At present, simple (e.g., ball coagulometer (KC 1A)) or sophisticated devices (e.g. rotational thromboelastometry (ROTEM)) are clinically used to analyze blood coagulation. Currently, new devices are being developed, such as cavitation rheology, which investigates the rheological properties of erythrocytes [25,26]. Thereby, a pulsed laser with a wavelength of 532 nm is focused on the sample for 6 ns. Due to the high intensities at the focal volume, an expanding bubble, called cavity, is formed. The bubbles reach a diameter of 90–120 µm before collapsing. The elastic properties of erythrocytes can be characterized by analyzing the shape recovery of the cells.

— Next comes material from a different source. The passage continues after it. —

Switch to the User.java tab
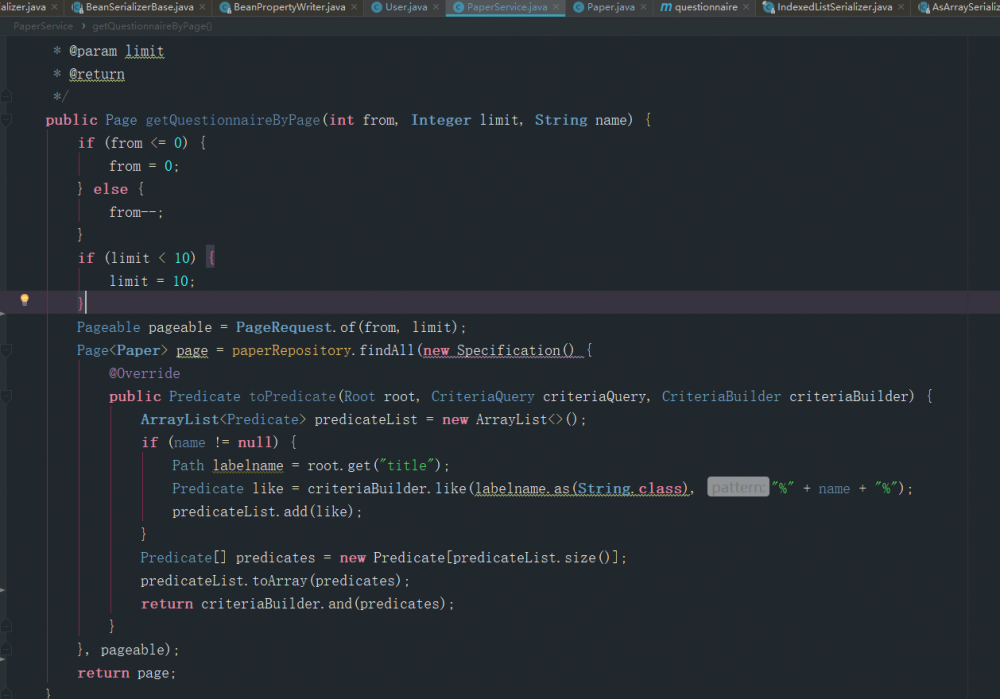Viewport: 1000px width, 699px height. click(405, 7)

Thus, this method can be applied to study the properties of blood cells, but it is not suitable for the monitoring of hemostasis. In contrast, the viscoelastic hemostatic assay, free oscillation rheology (FOR) might be a better suited rheological method for the detection of blood coagulation [27,28]. To obtain the CT, citrated blood or plasma is added at 37 °C to a free oscillating cuvette. A magnetic field initiates the oscillation every 2 s with a frequency of 11 Hz. An optical detector registers the damping and frequency of the container. During the coagulation process, the damping increases and the frequency decreases. Therefore, the endpoint of coagulation can be detected by a change in elasticity. This system is similar to thromboelastography (TEG) and ROTEM, but FOR is not a widely used method in investigations of coagulopathy during ECC [29].

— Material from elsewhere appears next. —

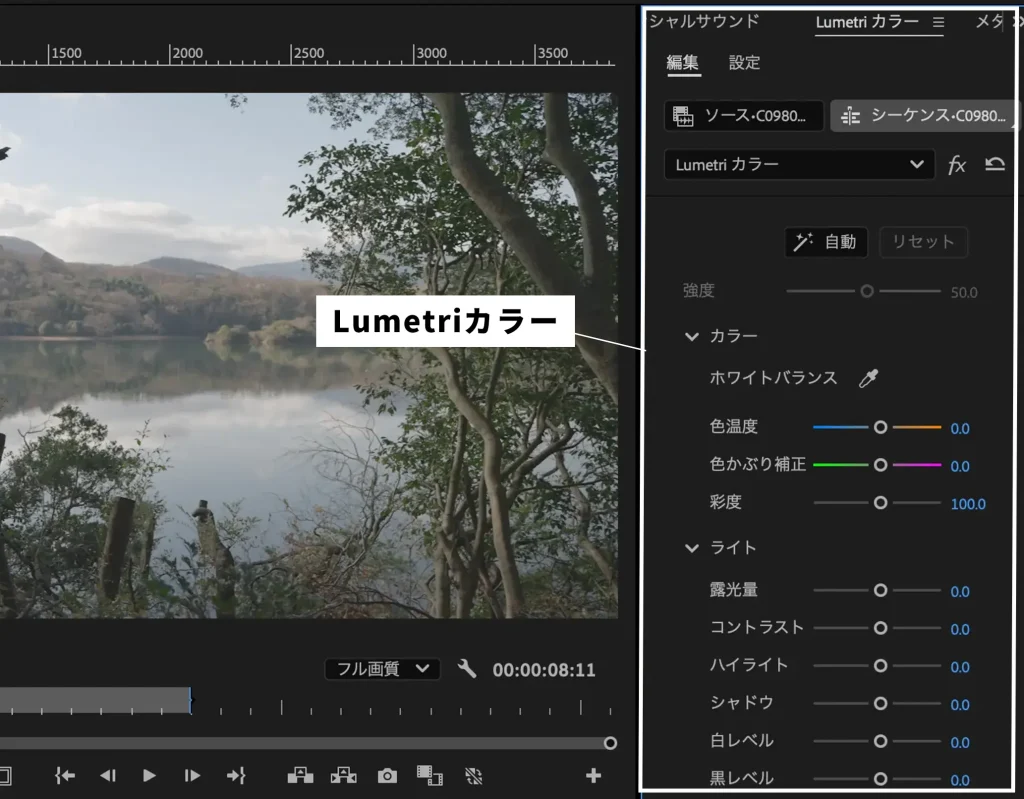Collapse the ライト section
Screen dimensions: 1024x799
point(692,547)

ROTEM is a medical device that is used in clinical practice [30,31,32]. It uses a fixed cuvette (cup) with a cylindrical pin that is immersed into the cup filled with whole blood (gap of 1 mm between pin and cuvette wall). The movement of the rotating pin is restricted once the blood starts clotting. A spring affixed to the pin detects the restriction. The kinetic change is optically detected by an integrated computer (TEMogram). Using multiple cuvettes simultaneously with different reagents, the interactions of coagulation factors, inhibitors, and cellular components can be measured during the coagulation phase as well as subsequent fibrinolysis over time [31,33,34,35]. Currently, ROTEM remains the gold standard for sophisticated hemostasis monitoring [29]. The first generation device, ROTEM delta is semi-automated with an automatic pipette system and manual connection of the pin-and-cup system. It requires limited manual training, special expertise in coagulation and extensive interpretation training. Especially, the first generation TEG, TEG 5000, is associated with extensive manual handling and shock-sensitivity. Thus, this device cannot be used at the patient´s bedside as it requires a low-vibration workstation. To solve these challenges, ROTEM sigma and TEG 6S were designed. These devices are cartridge-based, fully automated with preset reagents, no manual pipetting steps are required, and have decreased sensitivity to external vibrations. However, special extensive expertise is required for the interpretation of the results and the devices are expensive.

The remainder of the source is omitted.